The question presented is whether this statutory foreclosure is null and void because permission to institute the foreclosure proceedings was not first obtained from the court in which the receivership was pending. On this question there is lack of harmony in decisions of various jurisdictions. In support of the rule that it is not necessary to obtain the consent of the receivership court is the case ofMcKnight v. Brozich, 164 Minn. 90 (204 N.W. 917, 43 A.L.R. 1352, and note). The opinion in the foregoing case contains numerous citations of authorities, also a somewhat detailed review of Wiswall v. Sampson, 14 How. (55 U.S.) 52, which case has many times been referred to as the leading authority holding that consent of the receivership court is a necessary prerequisite. However, in Michigan we are already committed to the view that, when a receiver has taken possession of property, such possession is that of the court itself, and no proceedings can be taken which attacks or challenges such possession without leave first obtained. Careful consideration is given to this phase of the law in Justice LONG'S opinion, found in Campau v. Detroit Driving Club, 130 Mich. 417, where many decisions are cited and quoted *Page 294 somewhat at length. In an earlier decision of this court it is said:
"It is a general rule that property in custody of the law is not subject to attachment or garnishment. The law does not permit one court to assume control over the representative of another court, or the property confided to his charge. By this it is not meant that personal remedies against the individual may not be sought, but that any proceeding in the nature of an action in rem, whereby it is sought to reach the property which another court has taken possession of, is forbidden." Hudson v.Saginaw Circuit Judge, 114 Mich. 116 (47 L.R.A. 345, 68 Am. St. Rep. 465).

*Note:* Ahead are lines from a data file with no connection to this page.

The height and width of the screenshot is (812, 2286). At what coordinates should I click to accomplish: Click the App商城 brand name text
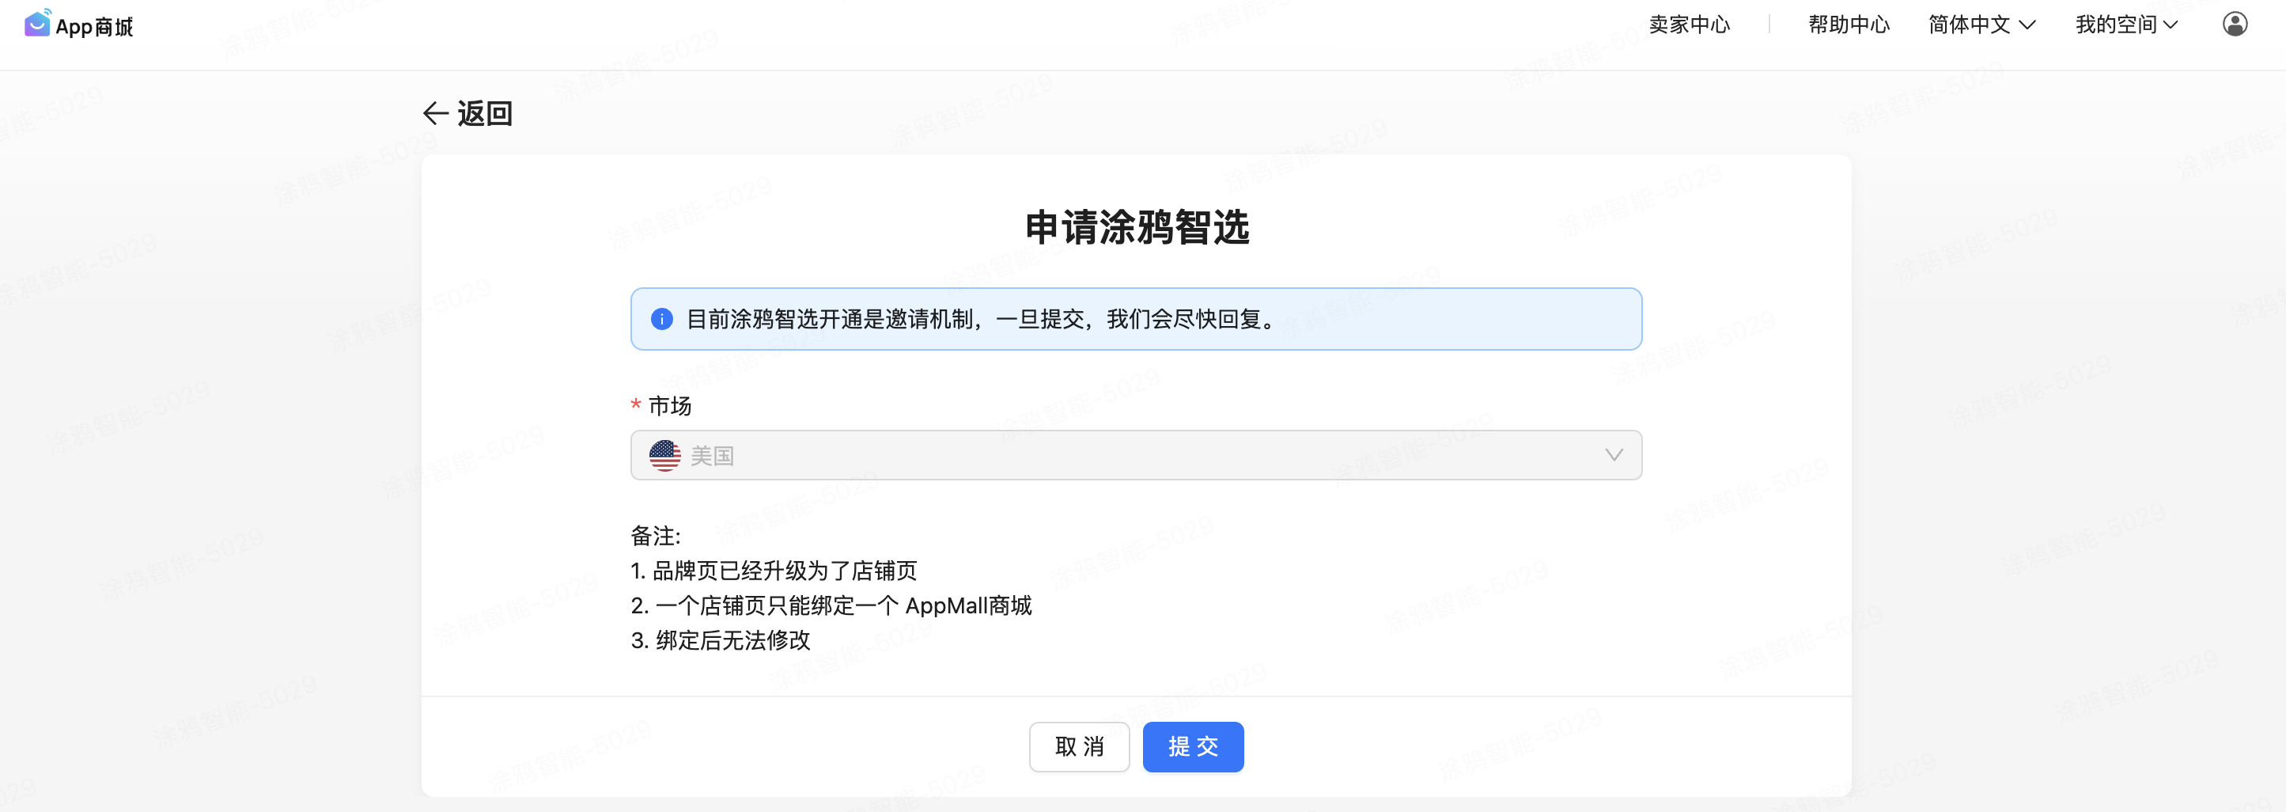pyautogui.click(x=94, y=27)
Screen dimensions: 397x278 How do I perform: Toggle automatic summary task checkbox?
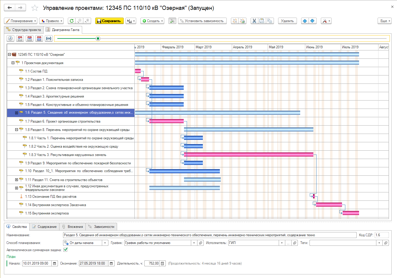pos(65,250)
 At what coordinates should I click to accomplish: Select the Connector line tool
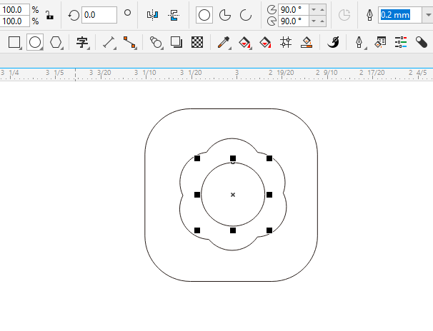[129, 42]
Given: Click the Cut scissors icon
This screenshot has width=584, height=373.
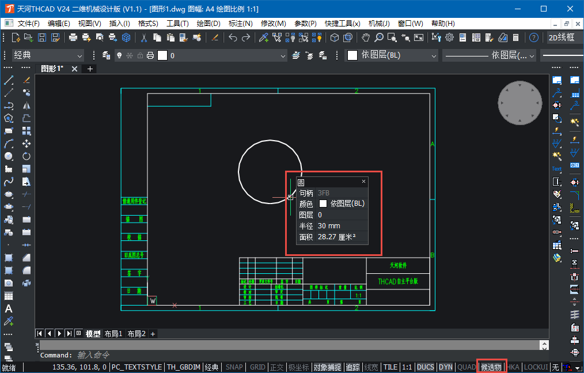Looking at the screenshot, I should [144, 37].
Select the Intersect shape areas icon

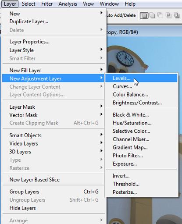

It will be noted that many decisions, especially such as those involving attempts to attach or garnishee property in the receiver's possession, arise out of litigation in which it is sought to gain a preference in the receivership property as against rights of other creditors of the same class. Obviously such preference should not be permitted. But it is urged that the rule of such cases should not prevent one who has an unquestioned paramount lien from assorting such right. The answer is that such a lienholder is not deprived of his priority of claim or of his security by the requirement that he shall not enforce it without first obtaining consent of the receivership court. This requirement is a matter of procedure; and has to do with the orderly management of receiverships. The holding that, under certain conditions, a lien claimant may not proceed to enforce his claim, as in cases of receivership or bankruptcy, without complying with or being subjected to certain procedural regulations, is no different than requiring service of process or publication of a notice of a foreclosure sale, etc. And for many years *Page 295 it has been the rule in this State that the consent of the court in which the receivership is pending is necessary to a valid proceeding to enforce a lien.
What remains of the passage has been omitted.